「名前問題」

美術家の名前アドバンテージについて。
結局美術家も記憶に残りやすい名前の作家が残っているんじゃないのか、とはずっと思っていて、つらつらと例をあげてみてもやっぱりある程度のバイアスはあるんじゃないかと。だって20人くらいの並びの中で一瞬で脳の片隅に残る名前と埋没する名前の差は明確にあるもの。
たとえば1960年代の「ネオ・ダダ」の作家の名前をだっと並べてみる。誰が目立って誰が埋没するか、そしてその後どういう仕事をしてきたかなんて考えるとななか興味深かったりします。あとあらかじめ、ご本人への無礼はおわびします。

吉村益信、篠原有司男、赤瀬川原平荒川修作風倉匠、有吉新、石橋清治、上田純、上野紀三、豊島壮六、岸本清子、田中信太郎、田辺三太郎、吉野辰海、升沢金平、木下新
wikipedia調べネオ・ダダイズム・オルガナイザーズ - Wikipedia

「篠原有司男」「赤瀬川原平」がやたら目立つ気がするんですけどね。名前が長いのも影響してそう。

長けりゃ良いのか、珍しければ、画数が多けりゃいいのかというとそうでもないらしく、この例とは別に、名字「中村」は活字にすると結構目を引きつつ、美術家も多かったりします。あと2文字は強いな、とか、細かく考えていくときりがないですけど。

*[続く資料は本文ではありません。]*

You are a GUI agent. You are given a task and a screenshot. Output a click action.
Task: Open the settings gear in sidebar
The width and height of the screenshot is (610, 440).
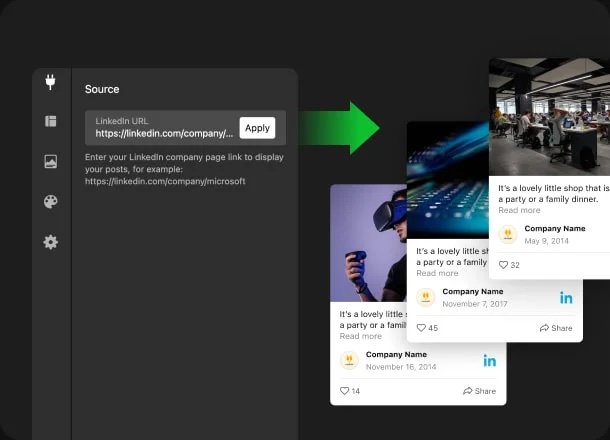(x=51, y=242)

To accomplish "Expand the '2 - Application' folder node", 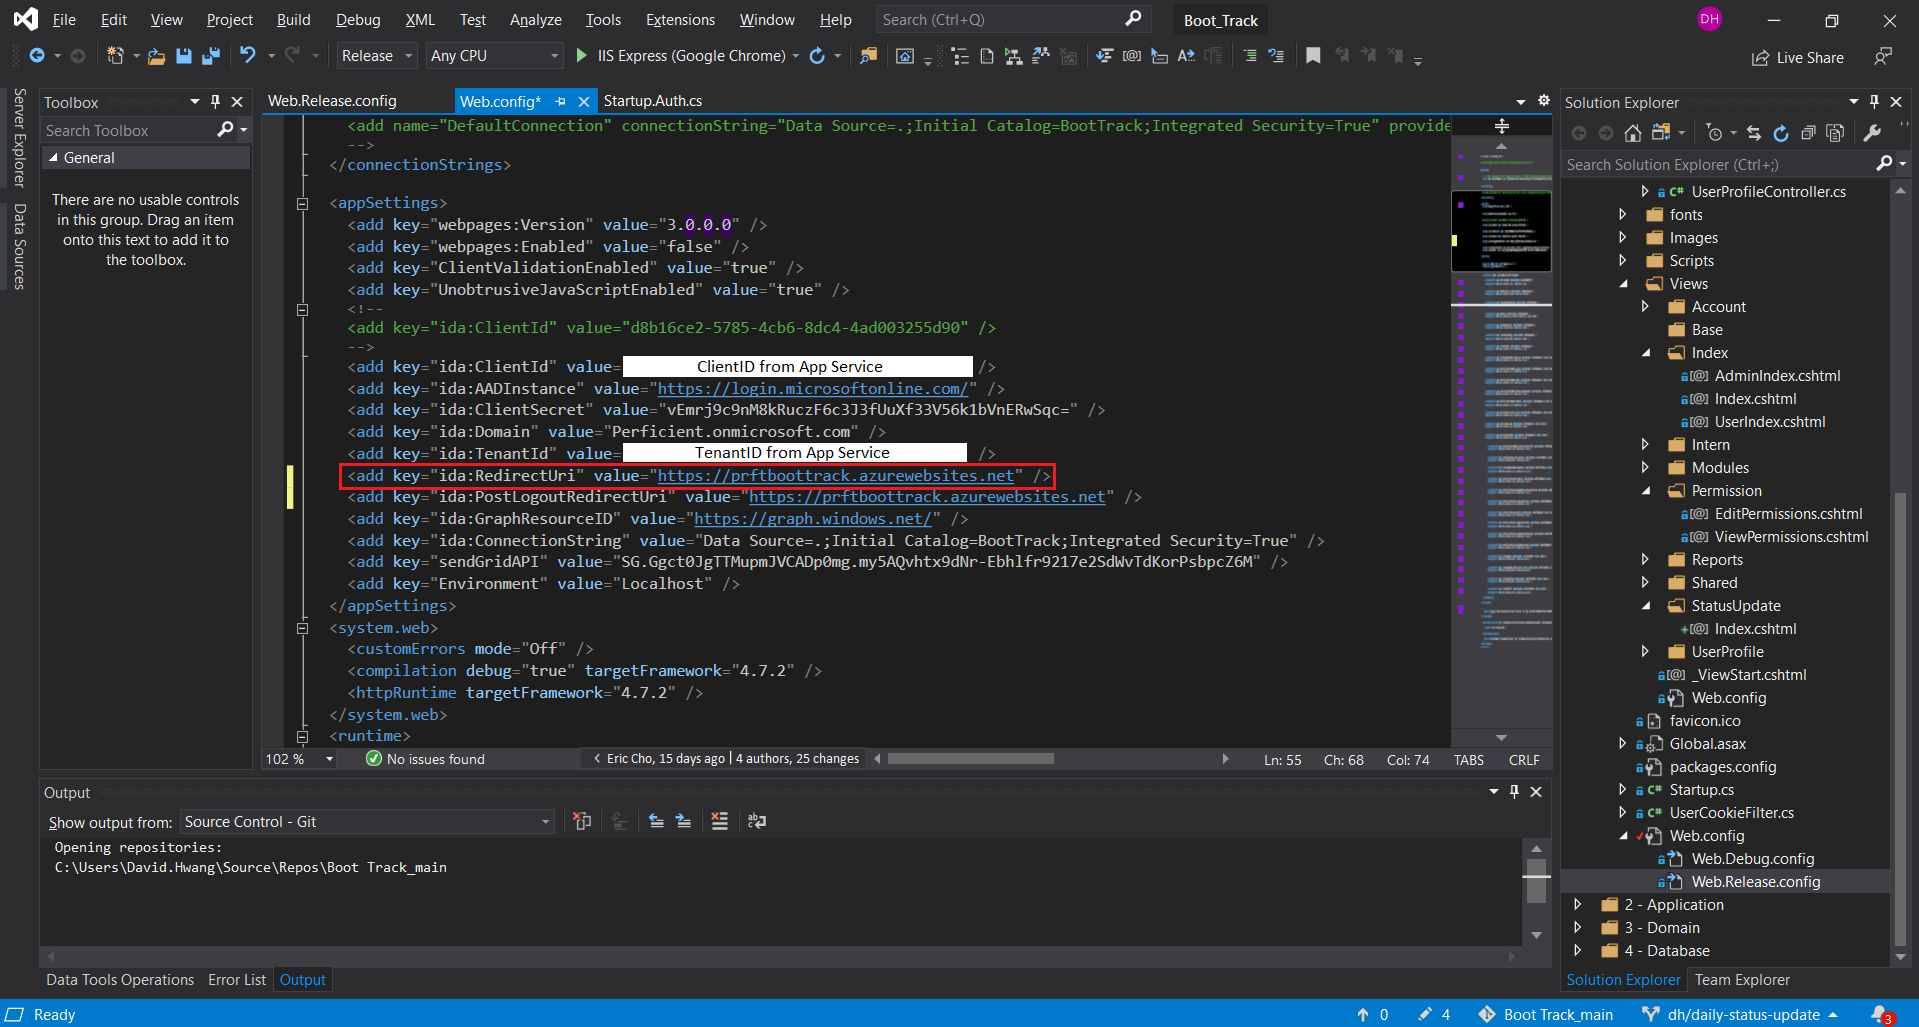I will [x=1578, y=905].
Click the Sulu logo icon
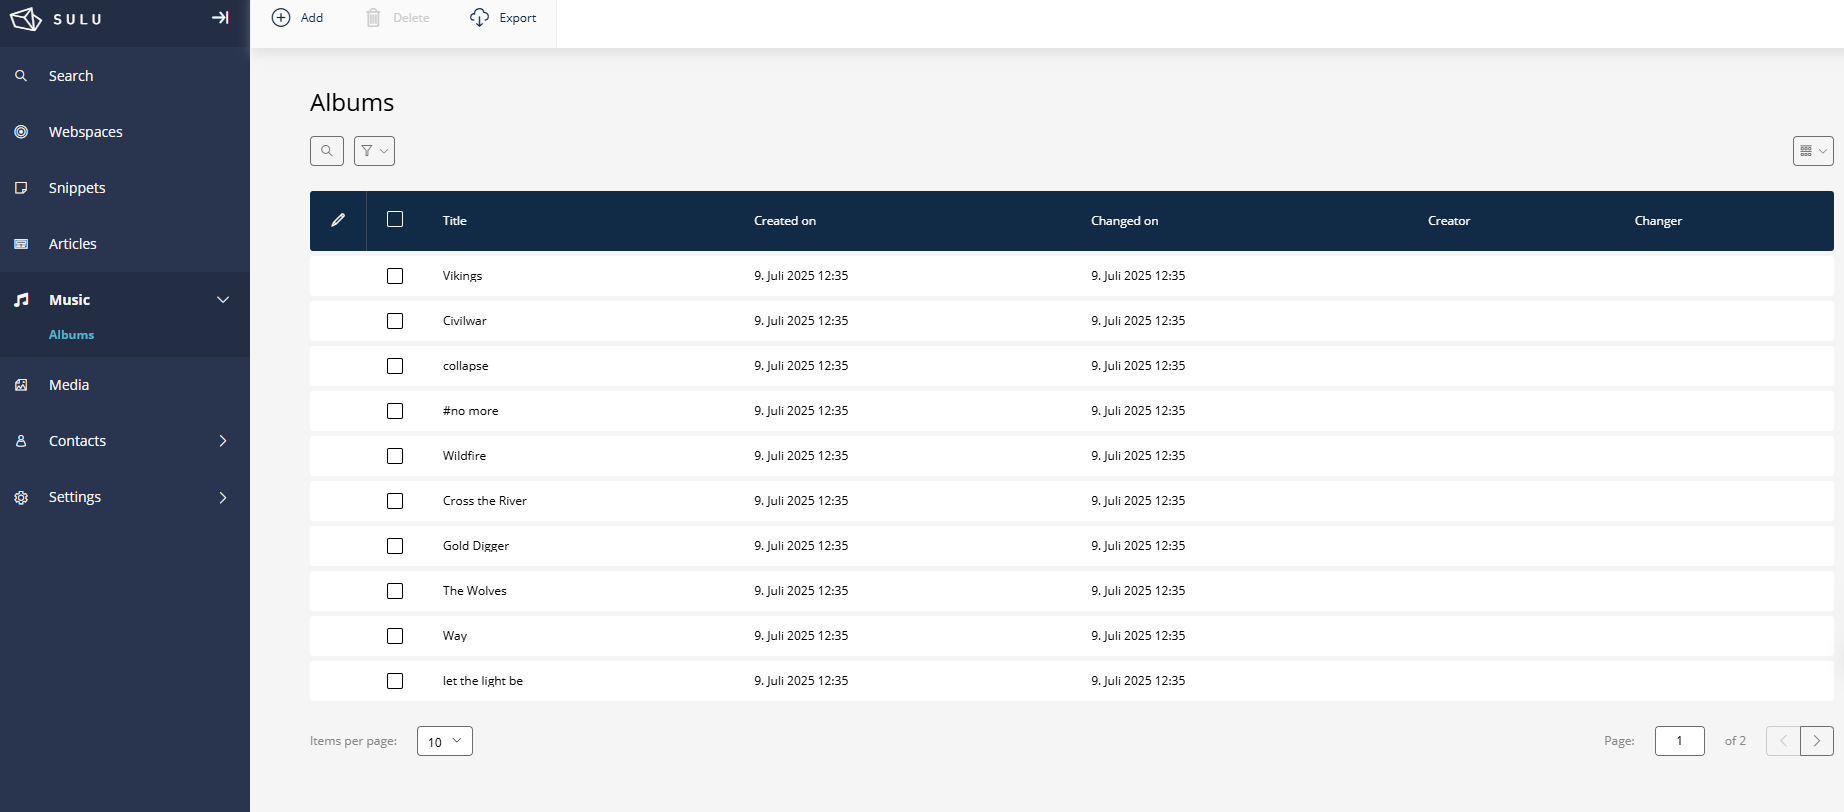Screen dimensions: 1844x812 point(26,19)
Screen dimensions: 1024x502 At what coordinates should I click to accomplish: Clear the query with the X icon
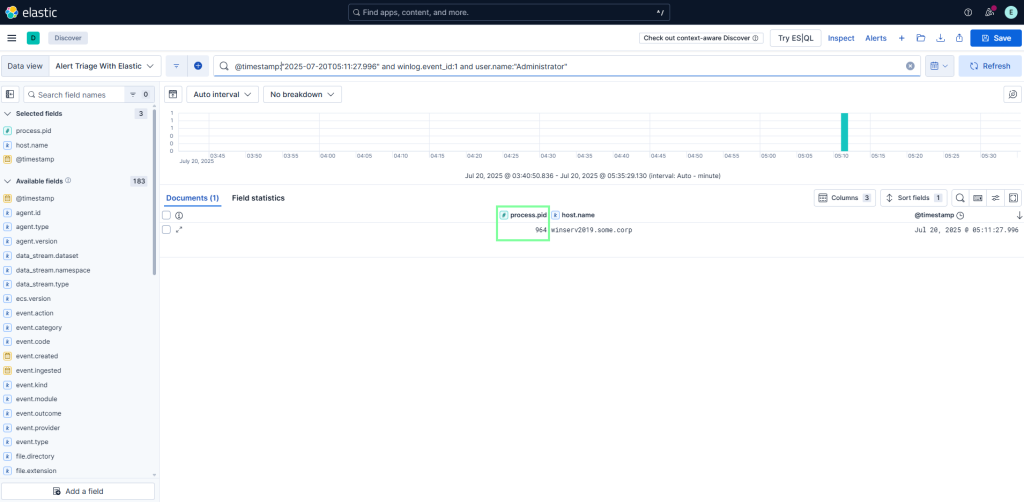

ただ、こうして考えると美術はなんできちんとアーティスト・ネームに意識をはらわないんだろう、という疑問も(自覚があってアーティスト・ネームで活動されている方もいらっしゃるのは知っていますがまだ大多数は)。生まれた時から表現者としての道が決まっているわけじゃないと思うから、どうしても表現者としては目立たなくて向いていない名前ってあるのは仕方ないと思うんだけど、結構そのまま。歴史的に見ても洋の西洋をとわず画家が目立つ筆名で活動することはあったと思うし、落語、歌舞伎にしても今の芸能の世界でも本名で活動することの方が少ないわけで、ほとんど皆が本名で作品をつくっている現在の美術(あるいは、明治以降の美術か)が実はレアななんじゃないですかね。